**Work to be completed**
How many lines of the entries hold the string "resolution"? Reply with the number alone.
───── Records supplied ─────
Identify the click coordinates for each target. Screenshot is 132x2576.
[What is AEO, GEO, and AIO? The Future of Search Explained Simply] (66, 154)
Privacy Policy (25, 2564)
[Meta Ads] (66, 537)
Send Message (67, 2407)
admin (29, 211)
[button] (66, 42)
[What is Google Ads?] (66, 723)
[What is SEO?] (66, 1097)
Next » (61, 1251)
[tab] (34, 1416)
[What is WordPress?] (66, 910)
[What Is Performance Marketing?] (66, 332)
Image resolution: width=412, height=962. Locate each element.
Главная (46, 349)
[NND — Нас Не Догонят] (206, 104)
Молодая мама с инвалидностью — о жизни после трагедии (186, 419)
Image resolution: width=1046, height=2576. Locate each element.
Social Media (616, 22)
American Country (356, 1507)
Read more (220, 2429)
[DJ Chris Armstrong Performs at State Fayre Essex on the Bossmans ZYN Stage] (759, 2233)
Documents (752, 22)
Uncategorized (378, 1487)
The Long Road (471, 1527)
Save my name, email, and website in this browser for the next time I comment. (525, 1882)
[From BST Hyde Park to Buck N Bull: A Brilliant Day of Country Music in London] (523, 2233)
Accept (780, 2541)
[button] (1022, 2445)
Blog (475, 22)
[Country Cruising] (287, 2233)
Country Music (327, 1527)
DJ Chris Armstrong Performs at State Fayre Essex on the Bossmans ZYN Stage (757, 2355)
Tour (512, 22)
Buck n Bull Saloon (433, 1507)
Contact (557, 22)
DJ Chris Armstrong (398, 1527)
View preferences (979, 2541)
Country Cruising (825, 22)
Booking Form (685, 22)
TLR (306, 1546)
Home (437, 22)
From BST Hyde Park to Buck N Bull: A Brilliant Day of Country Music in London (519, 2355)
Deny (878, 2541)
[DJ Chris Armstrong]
─────
**Reply to the task**
2